[WHAT IS REQUIRED]
Reproduce exactly, from the data that follows, the line with "Task: Choose File System recovery storage", the line with "Given: Click the Esci exit button", and every line that lies between them.

[DATA FOR THIS EXERCISE]
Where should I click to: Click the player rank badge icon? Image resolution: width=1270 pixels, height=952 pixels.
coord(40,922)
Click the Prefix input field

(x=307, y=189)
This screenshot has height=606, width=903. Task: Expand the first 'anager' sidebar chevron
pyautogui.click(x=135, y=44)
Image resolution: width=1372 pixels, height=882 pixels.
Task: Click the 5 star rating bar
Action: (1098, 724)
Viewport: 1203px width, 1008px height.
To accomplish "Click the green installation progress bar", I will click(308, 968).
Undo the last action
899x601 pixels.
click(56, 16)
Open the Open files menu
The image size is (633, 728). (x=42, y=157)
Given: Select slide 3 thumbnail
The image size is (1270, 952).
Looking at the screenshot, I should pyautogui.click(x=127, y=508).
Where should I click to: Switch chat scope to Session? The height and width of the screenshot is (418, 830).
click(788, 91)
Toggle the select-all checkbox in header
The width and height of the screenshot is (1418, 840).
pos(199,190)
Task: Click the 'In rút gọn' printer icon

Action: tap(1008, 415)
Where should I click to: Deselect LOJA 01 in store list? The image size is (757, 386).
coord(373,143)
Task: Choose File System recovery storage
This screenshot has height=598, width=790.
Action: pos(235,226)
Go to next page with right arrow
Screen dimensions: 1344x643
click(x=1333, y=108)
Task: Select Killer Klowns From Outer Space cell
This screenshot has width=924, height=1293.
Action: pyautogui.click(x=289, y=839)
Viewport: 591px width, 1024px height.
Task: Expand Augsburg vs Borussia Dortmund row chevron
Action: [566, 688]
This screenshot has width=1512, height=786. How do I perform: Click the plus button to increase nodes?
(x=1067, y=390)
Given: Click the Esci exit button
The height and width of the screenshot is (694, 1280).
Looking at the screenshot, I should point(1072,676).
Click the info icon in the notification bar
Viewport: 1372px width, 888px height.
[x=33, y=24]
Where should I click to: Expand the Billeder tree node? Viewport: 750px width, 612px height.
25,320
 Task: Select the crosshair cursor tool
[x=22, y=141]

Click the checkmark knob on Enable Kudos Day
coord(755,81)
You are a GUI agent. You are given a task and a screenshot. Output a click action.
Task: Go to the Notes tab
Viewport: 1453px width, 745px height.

[EXERCISE ANSWER]
Task: Choose File System recovery storage
This screenshot has height=598, width=790.
Action: pos(235,226)
Go to next page with right arrow
Screen dimensions: 1344x643
click(x=1333, y=108)
Task: Select Killer Klowns From Outer Space cell
This screenshot has width=924, height=1293.
Action: pyautogui.click(x=289, y=839)
Viewport: 591px width, 1024px height.
Task: Expand Augsburg vs Borussia Dortmund row chevron
Action: [566, 688]
This screenshot has width=1512, height=786. How do I perform: Click the plus button to increase nodes?
(x=1067, y=390)
Given: Click the Esci exit button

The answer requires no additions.